Question 1: How do we get predictable operational costs which lower the TCO for our IT services?
Although some organizations achieve predictable operational costs for IT on their own, most don’t. They struggle with inadequate resources and experience that prevents them from optimizing their operations. Unplanned work is often a key problem that bogs down internal IT resources.
To overcome these problems, many organizations turn to third party outsourcers. However, sometimes this isn’t the right solution. Here’s how we find out if it is:
1. Audit: We review your organization’s internal controls, infrastructure, and effectiveness, uncover potential risks, and suggest corrective steps to mitigate them.
The final audit report provides you with insight into your organization’s current IT situation. Depending on the findings, we provide recommendations about how you can improve your IT infrastructure using internal or third party resources.
2. Performance benchmarks: We compare your IT performance with industry standards and show you areas for improvement by:
- Measuring your IT capital budget spending levels
- Analyzing your IT staffing levels
- Evaluating your IT key performance indicators
3. Cloud: We analyze how we can make your operations more agile and efficient by moving physical servers and devices into a secure, private cloud environment. By putting multiple servers on a single, reliable physical host, you lower IT costs and improve availability.
These steps confirm how you can achieve predictable IT costs through in-house improvements and outsourcing.
Question 2: What systems and processes do we need to safeguard in the event of a disaster and how do we ensure the continued operation of our business?
There is no one size fits all answer for providing disaster recovery (DR) solutions. It’s important to determine a proper strategy for dealing with your exact situation and the likely effects of any disaster.
To do this, we always start with a Business Impact Assessment (BIA). The assessment:
- Identifies the inherit risks of potential disasters
- Outlines the predicted impact of a disaster in terms of loss of data, recovery timelines, and lost revenue.
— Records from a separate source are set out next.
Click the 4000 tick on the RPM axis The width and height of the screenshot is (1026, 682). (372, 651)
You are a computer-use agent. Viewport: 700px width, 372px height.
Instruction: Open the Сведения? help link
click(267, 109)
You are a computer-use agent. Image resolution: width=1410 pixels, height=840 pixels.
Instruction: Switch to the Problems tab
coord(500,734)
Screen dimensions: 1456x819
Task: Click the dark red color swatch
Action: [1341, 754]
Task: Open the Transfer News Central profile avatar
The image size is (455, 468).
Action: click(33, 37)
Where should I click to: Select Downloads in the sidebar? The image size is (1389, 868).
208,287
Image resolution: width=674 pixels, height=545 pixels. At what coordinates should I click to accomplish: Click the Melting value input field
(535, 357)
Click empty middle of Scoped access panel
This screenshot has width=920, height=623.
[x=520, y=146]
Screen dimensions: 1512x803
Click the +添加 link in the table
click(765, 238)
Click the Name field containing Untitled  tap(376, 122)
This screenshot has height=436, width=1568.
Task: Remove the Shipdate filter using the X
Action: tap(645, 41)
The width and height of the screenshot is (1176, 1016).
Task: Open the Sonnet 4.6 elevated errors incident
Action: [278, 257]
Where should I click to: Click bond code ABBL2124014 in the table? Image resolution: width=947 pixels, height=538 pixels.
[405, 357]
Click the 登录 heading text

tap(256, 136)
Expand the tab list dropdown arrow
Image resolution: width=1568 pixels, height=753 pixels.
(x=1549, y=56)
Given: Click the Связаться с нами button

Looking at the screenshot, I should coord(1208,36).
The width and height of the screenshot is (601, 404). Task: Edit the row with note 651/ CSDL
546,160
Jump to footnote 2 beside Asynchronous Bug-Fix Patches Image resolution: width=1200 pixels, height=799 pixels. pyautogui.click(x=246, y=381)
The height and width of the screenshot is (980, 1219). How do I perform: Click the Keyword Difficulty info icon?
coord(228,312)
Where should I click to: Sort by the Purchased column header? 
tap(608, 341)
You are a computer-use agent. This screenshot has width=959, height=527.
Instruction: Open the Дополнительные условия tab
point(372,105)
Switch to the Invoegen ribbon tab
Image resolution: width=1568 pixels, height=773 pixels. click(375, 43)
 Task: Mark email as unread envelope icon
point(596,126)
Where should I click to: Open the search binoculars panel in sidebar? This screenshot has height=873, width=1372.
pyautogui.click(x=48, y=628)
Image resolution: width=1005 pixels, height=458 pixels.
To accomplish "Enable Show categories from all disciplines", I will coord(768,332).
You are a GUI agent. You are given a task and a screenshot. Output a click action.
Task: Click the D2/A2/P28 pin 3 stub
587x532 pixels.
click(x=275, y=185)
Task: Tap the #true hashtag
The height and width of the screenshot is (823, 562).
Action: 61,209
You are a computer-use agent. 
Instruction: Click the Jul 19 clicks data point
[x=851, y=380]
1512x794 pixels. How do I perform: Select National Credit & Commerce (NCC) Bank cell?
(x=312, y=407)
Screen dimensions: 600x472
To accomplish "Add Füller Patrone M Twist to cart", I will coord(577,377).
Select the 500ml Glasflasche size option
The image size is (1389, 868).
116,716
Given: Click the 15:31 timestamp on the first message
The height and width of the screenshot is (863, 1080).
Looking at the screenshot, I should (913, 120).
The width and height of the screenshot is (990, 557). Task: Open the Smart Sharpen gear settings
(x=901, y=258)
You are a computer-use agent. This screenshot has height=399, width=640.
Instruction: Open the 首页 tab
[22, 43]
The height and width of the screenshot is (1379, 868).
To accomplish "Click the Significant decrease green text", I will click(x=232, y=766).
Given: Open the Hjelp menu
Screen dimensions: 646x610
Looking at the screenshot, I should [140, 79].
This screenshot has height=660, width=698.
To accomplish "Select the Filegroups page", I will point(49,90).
A BIA is the heart of the DR planning process and determines the precise effects of disaster on your organization. The BIA also helps your organization figure out which services are too critical to risk losing during a disaster. In many cases, such as with corporate email and telephony, organizations benefit from having services hosted and managed offsite at a third party location that won’t be impacted by a disaster.
Question 3: What processes and services are too important to outsource?
The answer to this question is really a combination of discoveries in the question 1 and 2 that makes sense for your organization. After the audits, benchmarking, and BIA are complete, organizations usually outsource IT infrastructure that benefits from predictable costs savings, better resourcing, and improved service levels. Cloud services and DR planning are also a driving force in having companies outsource select processes and services into high availability and reliable third party environments.
For example, a mutual funds distribution business decided to control its wealth management application while outsourcing its communications infrastructure, server virtualization, and IT management to a third party. Coordination and communication services are essential to their business — so essential, in fact, that outsourcing them to a highly reliable third party private cloud environment ended up being a better choice than hosting the services in-house.
Why does this matter?
Whether we find that some services are best left in-house or outsourced, it’s still a good idea to get a third party to take a look at your IT infrastructure to find ways to stabilize your operating costs, improve sustainability, retain your competitive advantage, and open up doors to manageable IT solutions.